Pour le vendeur, le versement d’un capital unique élimine le risque de défaut de paiement de la rente. Aucun aléa sur les versements futurs, aucune revalorisation à surveiller. La contrepartie est évidente : le montant perçu est inférieur à ce que produirait un viager avec rente sur une longue durée de vie.
Nous constatons que cette formule attire un profil de vendeur précis : des propriétaires qui ont besoin d’un capital immédiat (financement d’un hébergement en résidence médicalisée, donation aux enfants de leur vivant) plutôt que d’un complément de revenu mensuel.

Limites de la simulation en ligne pour un viager sans rente
Un simulateur en ligne donne un ordre de grandeur. Il ne remplace pas l’étude viagère réalisée par un professionnel, et voici pourquoi.
- L’état du bien n’est jamais intégré : un appartement nécessitant des travaux lourds voit sa valeur vénale réelle s’écarter du prix au mètre carré moyen retenu par le simulateur.
- Les simulateurs ne tiennent pas compte des clauses spécifiques (clause résolutoire, indexation du DUH, répartition des charges et travaux entre vendeur et acquéreur).

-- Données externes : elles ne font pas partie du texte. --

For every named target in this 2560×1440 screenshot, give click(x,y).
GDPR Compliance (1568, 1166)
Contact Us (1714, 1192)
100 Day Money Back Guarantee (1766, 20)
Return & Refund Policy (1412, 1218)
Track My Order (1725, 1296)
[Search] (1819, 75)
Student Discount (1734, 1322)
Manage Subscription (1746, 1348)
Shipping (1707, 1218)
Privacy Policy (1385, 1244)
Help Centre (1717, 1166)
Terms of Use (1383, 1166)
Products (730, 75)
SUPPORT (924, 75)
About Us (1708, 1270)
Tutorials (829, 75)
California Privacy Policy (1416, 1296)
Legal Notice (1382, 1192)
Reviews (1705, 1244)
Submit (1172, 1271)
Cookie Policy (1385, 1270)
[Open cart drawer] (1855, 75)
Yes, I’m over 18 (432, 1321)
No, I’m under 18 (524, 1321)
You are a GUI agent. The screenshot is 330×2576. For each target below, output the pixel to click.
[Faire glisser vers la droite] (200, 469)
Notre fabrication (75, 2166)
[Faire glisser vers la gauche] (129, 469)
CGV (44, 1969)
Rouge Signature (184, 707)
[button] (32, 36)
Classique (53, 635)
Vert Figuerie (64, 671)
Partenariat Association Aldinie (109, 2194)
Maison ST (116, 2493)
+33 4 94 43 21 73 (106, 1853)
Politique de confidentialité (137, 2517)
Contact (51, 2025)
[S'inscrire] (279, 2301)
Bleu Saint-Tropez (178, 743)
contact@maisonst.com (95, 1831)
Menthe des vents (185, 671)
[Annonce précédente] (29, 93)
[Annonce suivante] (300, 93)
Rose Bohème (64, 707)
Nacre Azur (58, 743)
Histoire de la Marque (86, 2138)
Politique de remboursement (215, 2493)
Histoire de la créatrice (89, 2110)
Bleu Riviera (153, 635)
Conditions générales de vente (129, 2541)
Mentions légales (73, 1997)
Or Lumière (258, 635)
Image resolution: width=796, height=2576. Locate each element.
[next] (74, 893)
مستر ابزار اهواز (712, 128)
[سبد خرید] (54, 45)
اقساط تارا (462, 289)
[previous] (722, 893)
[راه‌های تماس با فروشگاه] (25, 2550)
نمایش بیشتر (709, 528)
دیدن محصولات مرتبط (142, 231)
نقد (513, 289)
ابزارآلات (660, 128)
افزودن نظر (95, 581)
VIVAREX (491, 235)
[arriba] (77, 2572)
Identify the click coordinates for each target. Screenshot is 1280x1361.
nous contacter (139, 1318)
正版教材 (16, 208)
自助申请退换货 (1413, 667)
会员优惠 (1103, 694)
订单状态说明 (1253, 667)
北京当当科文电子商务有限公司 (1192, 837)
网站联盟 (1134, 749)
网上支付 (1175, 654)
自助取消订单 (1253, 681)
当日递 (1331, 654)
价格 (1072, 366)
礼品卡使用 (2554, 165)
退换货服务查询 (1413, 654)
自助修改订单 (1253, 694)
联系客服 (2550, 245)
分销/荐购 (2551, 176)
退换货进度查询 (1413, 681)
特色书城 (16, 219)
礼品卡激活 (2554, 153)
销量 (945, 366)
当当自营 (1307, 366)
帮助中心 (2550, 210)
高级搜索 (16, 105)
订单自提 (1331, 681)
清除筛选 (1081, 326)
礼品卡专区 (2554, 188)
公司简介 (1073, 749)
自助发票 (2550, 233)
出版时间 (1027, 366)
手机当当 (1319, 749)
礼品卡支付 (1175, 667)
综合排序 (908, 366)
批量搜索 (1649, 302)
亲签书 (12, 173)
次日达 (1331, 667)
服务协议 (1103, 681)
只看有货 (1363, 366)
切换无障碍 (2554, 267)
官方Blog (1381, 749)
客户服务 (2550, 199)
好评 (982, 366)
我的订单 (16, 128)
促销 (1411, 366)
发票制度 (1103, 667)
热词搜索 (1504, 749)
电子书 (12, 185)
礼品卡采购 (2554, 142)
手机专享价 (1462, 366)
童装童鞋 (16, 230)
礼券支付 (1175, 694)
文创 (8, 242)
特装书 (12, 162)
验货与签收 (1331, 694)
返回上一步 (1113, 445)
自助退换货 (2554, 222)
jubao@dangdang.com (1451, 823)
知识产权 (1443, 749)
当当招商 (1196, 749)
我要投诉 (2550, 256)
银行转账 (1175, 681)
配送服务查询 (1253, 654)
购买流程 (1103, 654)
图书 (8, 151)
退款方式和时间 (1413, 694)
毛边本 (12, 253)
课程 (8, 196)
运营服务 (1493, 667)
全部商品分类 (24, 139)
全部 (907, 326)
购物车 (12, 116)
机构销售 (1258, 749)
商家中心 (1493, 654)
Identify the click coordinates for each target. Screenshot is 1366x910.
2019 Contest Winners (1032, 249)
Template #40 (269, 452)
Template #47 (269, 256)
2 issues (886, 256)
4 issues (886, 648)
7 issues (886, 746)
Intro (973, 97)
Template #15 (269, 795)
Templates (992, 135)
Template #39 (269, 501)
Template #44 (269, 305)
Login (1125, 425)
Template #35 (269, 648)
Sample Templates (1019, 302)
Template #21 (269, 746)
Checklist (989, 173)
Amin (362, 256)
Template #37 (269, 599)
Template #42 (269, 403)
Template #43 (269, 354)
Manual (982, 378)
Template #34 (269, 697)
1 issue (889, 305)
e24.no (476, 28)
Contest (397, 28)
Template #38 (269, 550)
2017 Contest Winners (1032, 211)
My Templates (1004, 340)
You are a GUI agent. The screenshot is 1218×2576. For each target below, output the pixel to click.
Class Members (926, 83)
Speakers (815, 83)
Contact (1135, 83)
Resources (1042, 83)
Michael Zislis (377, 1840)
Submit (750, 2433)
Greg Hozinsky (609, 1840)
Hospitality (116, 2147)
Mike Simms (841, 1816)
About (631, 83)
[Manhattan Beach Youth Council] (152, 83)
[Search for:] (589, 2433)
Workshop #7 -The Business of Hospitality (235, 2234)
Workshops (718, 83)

- La situation médicale du vendeur peut justifier un ajustement de l’espérance de vie statistique, ce qu’aucun outil en ligne ne propose.
- Les frais de notaire, calculés sur la valeur du bien en pleine propriété ou sur la seule nue-propriété selon les cas, varient et sont rarement détaillés.
La simulation reste un outil de pré-diagnostic, pas une base de négociation. Elle permet de vérifier si l’opération mérite d’être approfondie, pas de fixer un prix.
Viager sans rente : intéressant sous conditions précises
Le viager sans rente n’est ni universellement avantageux ni systématiquement défavorable. Son intérêt dépend de la situation de chaque partie. Pour l’acquéreur, l’opération est pertinente s’il dispose du capital, refuse le crédit et accepte un horizon de jouissance incertain. Pour le vendeur, elle convient lorsque le besoin porte sur un capital immédiat plutôt qu’un revenu récurrent.
La simulation permet d’objectiver le bouquet en fonction de l’âge, du sexe du vendeur et de la valeur du bien. Elle ne dispense pas d’une analyse fiscale intégrant la grille de l’article 669 du CGI, ni d’une rédaction d’acte adaptée au choix entre DUH et usufruit. Un viager sans rente mal structuré expose les deux parties à des requalifications fiscales ou à des litiges sur la répartition des charges.